▶ AVAILABLE RECORDS
------
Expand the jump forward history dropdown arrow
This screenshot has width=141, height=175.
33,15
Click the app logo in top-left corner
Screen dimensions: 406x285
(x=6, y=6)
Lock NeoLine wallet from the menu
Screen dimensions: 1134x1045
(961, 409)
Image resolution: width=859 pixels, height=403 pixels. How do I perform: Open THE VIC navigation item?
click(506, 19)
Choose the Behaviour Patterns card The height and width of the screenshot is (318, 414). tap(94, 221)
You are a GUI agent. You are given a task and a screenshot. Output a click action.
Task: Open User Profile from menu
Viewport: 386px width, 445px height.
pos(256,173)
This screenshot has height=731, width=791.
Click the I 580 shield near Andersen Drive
------
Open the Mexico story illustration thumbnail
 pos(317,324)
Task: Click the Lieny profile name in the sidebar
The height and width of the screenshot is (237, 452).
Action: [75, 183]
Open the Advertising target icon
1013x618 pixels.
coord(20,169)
------
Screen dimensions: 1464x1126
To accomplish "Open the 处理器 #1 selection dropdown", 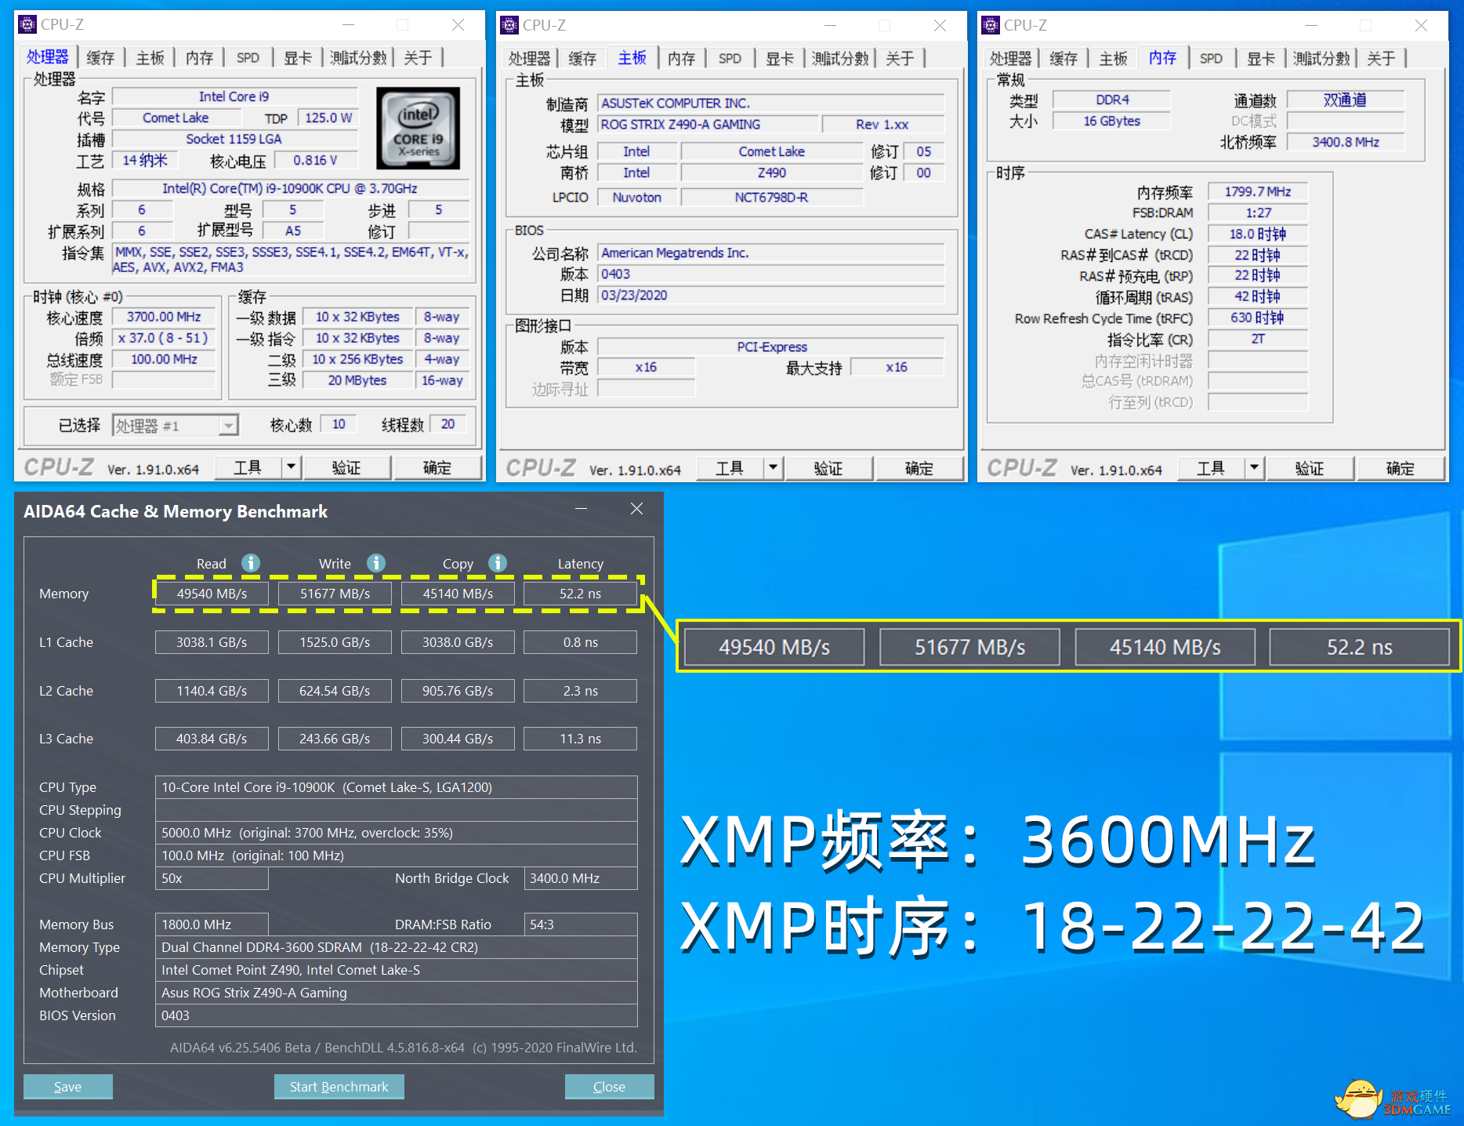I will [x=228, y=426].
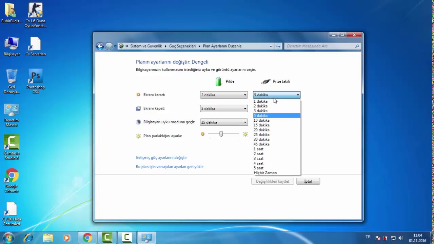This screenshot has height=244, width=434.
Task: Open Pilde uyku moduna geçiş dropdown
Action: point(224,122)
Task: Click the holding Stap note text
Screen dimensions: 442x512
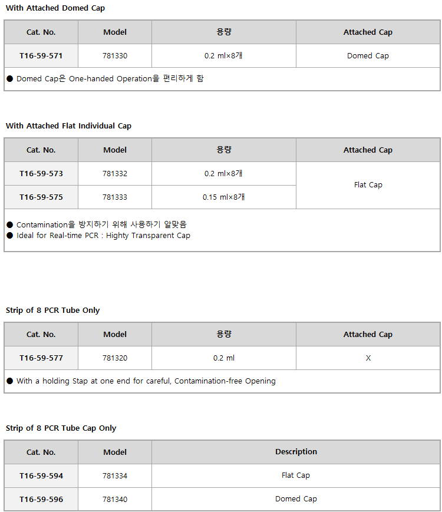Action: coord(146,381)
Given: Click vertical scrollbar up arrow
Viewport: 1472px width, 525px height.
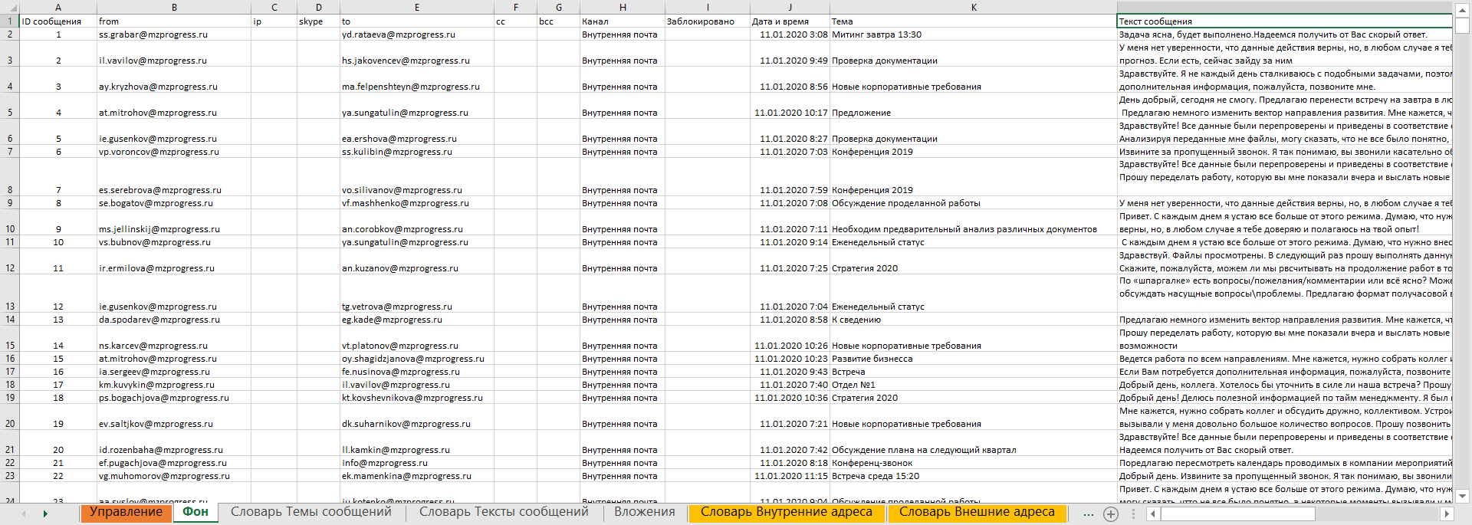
------
▶ AIM OF THE EXERCISE
Write out the lines from the one containing "This screenshot has height=731, width=791." through the one containing "Click the I 580 shield near Andersen Drive", both included, and nothing else.

▶ EXERCISE RESPONSE
This screenshot has height=731, width=791.
Click the I 580 shield near Andersen Drive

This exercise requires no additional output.